Thursday, March 31, 2011

The Rainy Days.

Today the rain is heavy, and so is my heart.  I feel more desperate than ever for a touch of something more than mundane.  My yearning for deeper meaning has collided head on with every ounce of my natural being, and I'm left feeling alone, so alone. 

It is easy to write about "clinging to the promise" when my spirits are high, but when it comes to offering those words of hope to myself, my advice seems much to difficult to take.  But even in the moment of my agony, I fight to look past my short-sighted human picture, into reality, where my God is present, alive, and active in my life. 

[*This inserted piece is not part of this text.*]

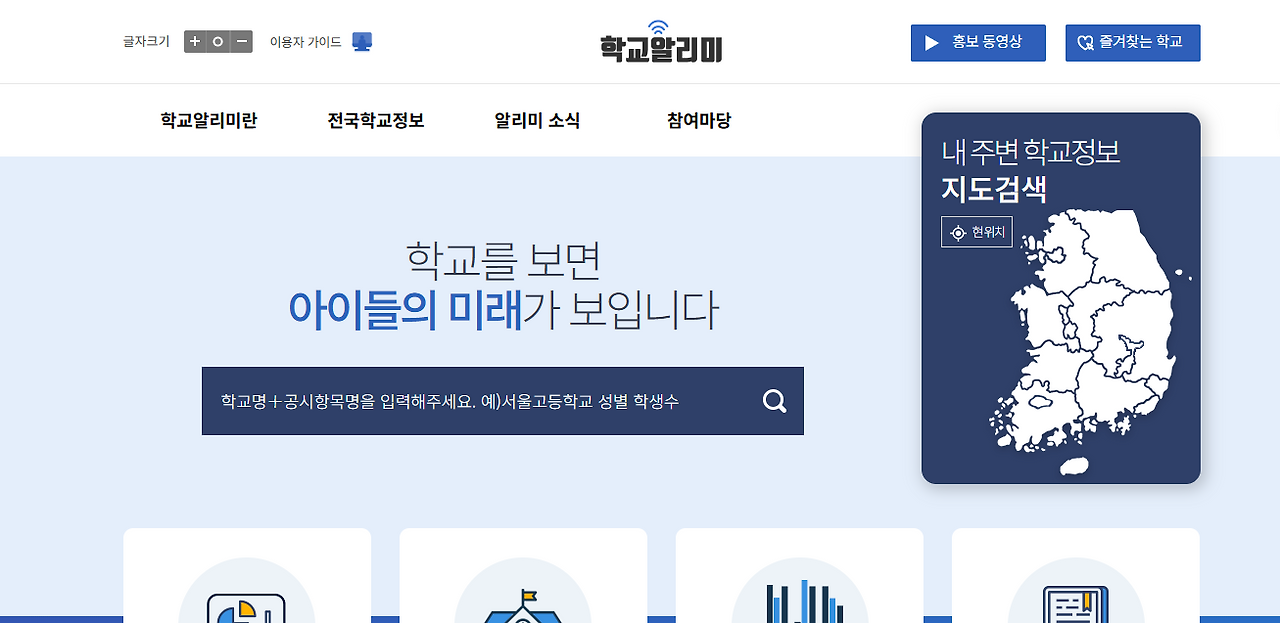Click the search magnifier icon in search bar
Screen dimensions: 1280x623
(x=772, y=401)
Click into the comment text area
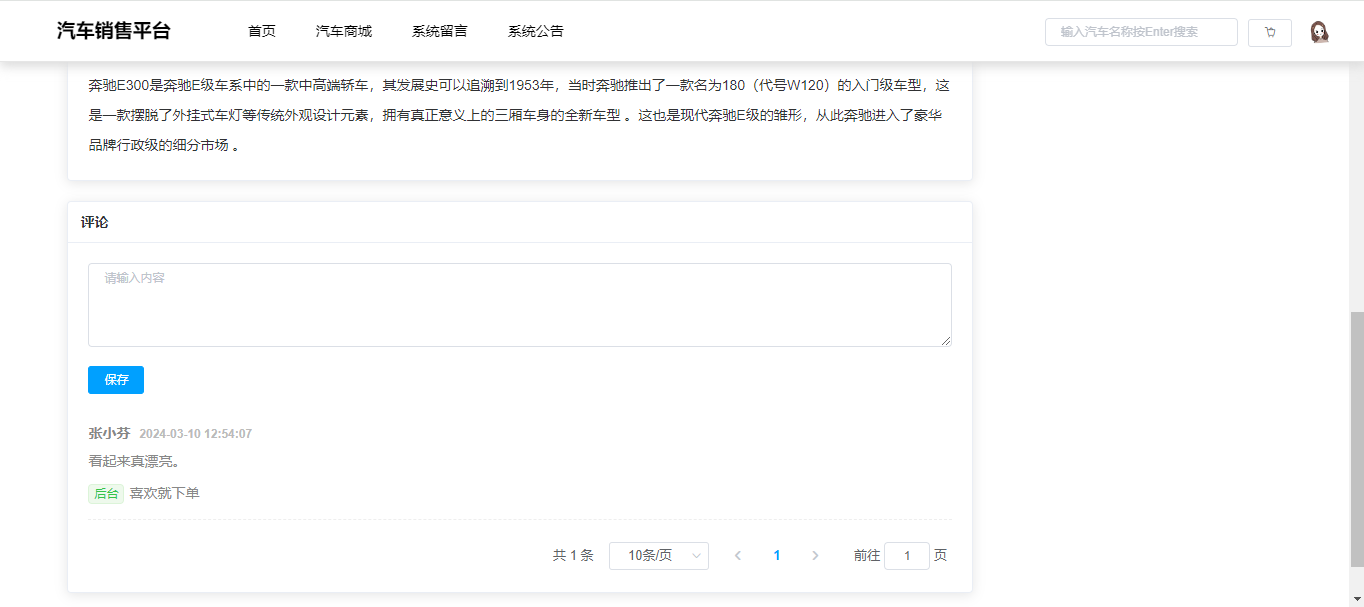The width and height of the screenshot is (1364, 607). click(x=519, y=305)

Despair is a feeling that can send us one of two places.  We either step into the agonous prison of our own minds, or run to the arms of a loving God.  Think about it for a second.  If you are not already feeling that way, try your best to connect with those times when you do.  Whether it's from overwhelming stress, that sin that keeps creeping back in your life, or unfortunate circumstances that seem just too heavy for your human shoulders, we all know the feeling.  In the moment, it never feels this way, but those are quite possibly the most pivotal times of our lives.  I would describe my level of desperation today as haunting.  Very immense pain and regret.  But I recognize I am left with a choice.  If I choose to live by my emotions, I also choose to step into that miserable place where all I am left with is my negative thoughts.  But I do have another choice.  We are never subject to misery alone.  Don't we get it! Unlike the rest of the world, we have a hope.  Today I choose to cling to a promise.  A promise that brings life even when I don't feel like I deserve it.